Fin de règne à la Casa Rosada

Son allocution télévisée, assise dans un fauteuil roulant pour cause de fracture, à côté d'une tendre photo d'elle et de son défunt mari, Nestor Kirchner, n'a pas calmé l'Argentine. Pas plus que la promesse brandie à l'écran de réformer les services secrets auxquels Cristina Kirchner imputait la responsabilité de la mort du procureur Alberto Nisman, le 18 janvier dernier, à la veille de sa comparution devant le Congrès. Le magistrat devait y faire des révélations sur les arrangements commerciaux entre la présidente et l'Iran, au préjudice d'une enquête sur un attentat contre la mutuelle juive AMIA qui avait fait, en 1994, 85 morts à Buenos Aires.

L'attentat contre AMIA est au c'ur d'une longue enquête multiforme qui met en cause non seulement des pressions de Cristina Kirchner mais aussi l'un de ses prédécesseurs, Carlos Menem, président de 1989 à 1999, sur fond de suspension de transferts de technologies nucléaires vers l'Iran et de mesures de rétorsion décidées à Téhéran et exécutées par le Hezbollah.

400.000 personnes ont défilé, silencieusement, dans les rues de la capitale et des milliers dans d'autres villes du pays, hier, un mois après la mort de Nisman, alors que l'enquête officielle s'oriente vers un suicide. Pour les partisans du gouvernement, le procureur Nisman aurait été manipulé par un responsable controversé des services secrets, Antonio Jaime Stiuso, écarté par Cristina Kirchner en décembre.

Les Argentins qui manifestaient hier – essentiellement des couples et des personnes âgées issus des classes moyennes et aisées – ont exprimé, eux, leurs doutes sur les causes de la mort du magistrat et dénoncé « la corruption » du régime, alors que s'achève le second et ultime mandat de Cristina Kirchner, élue en 2007, à la suite de son mari, Nestor, désigné en 2003.

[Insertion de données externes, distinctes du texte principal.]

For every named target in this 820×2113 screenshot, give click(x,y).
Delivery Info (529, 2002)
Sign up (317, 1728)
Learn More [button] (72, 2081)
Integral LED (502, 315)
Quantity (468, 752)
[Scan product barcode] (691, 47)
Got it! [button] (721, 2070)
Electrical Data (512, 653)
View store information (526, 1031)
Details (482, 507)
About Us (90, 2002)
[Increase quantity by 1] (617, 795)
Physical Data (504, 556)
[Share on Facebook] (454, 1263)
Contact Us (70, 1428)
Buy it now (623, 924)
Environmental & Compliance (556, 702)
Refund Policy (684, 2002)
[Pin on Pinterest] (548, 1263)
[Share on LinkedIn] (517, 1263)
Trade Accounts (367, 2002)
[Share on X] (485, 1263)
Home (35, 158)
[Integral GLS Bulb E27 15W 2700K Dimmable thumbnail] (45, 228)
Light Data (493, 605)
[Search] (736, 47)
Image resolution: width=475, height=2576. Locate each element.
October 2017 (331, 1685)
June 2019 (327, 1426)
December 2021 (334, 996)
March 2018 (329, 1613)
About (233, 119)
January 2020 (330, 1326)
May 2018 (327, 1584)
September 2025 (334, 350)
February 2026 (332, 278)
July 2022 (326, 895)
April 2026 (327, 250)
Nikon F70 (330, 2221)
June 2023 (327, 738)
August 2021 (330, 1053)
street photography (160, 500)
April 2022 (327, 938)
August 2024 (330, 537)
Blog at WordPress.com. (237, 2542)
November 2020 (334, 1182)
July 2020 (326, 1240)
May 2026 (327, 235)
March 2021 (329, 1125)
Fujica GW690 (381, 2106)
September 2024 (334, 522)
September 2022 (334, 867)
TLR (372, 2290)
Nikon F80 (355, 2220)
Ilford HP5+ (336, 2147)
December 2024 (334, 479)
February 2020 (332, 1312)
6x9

Douze années de kirchnérisme sont sur le point de prendre fin mais la gauche qui soutient, non sans quelques dissidences, la présidente, s'est ressoudée derrière elle dans l'espoir de conserver les clefs de la Casa Rosada, l'Élysée argentin. Mais la personnalité de la locataire partante et l'état du pays risquent de lui compliquer la tâche.

26 e puissance économique mondiale et troisième d'Amérique latine, derrière le Brésil et le Mexique, l'Argentine, qui recense 41 millions d'habitants, ne s'est pas vraiment complètement sortie de la crise économique qui l'a mise à genoux entre 1998 et 2002. Les fonds « vautours » qui lui avaient permis de se restructurer – dans la douleur – se sont rappelés, l'an passé, au bon souvenir de Buenos Aires. Le pays est depuis le 30 juillet 2014 en situation de défaut de paiement sélectif (uniquement sur sa dette émise en devise étrangère) et les perspectives économiques pour 2015 ne sont pas fameuses.

Les contrariétés se sont succédé pour la présidente. Cristina Kirchner, qui a fait de son pays le premier d'Amérique du Sud à légaliser le mariage homosexuel, a ainsi dû faire contre mauvaise fortune bon c'ur lorsque le très puissant archevêque de Buenos Aires, Jorge Maria Bergoglio, l'un de ses adversaires les plus redoutables, a accédé, le 13 mars 2013, au trône de saint Pierre en devenant sous le nom de François, le premier pape jésuite et sud-américain de l'histoire et l'une des figures mondiales les plus populaires des dernières décennies…

Et un tweet en faux chinois, évoquant, au début du mois, ce que l'on pourrait traduire par « le liz et le pétlole », a déchaîné les internautes du monde, même si Pékin, troisième partenaire commercial de l'Argentine, s'est officiellement gardé de tout commentaire sur cette bourde de belle taille.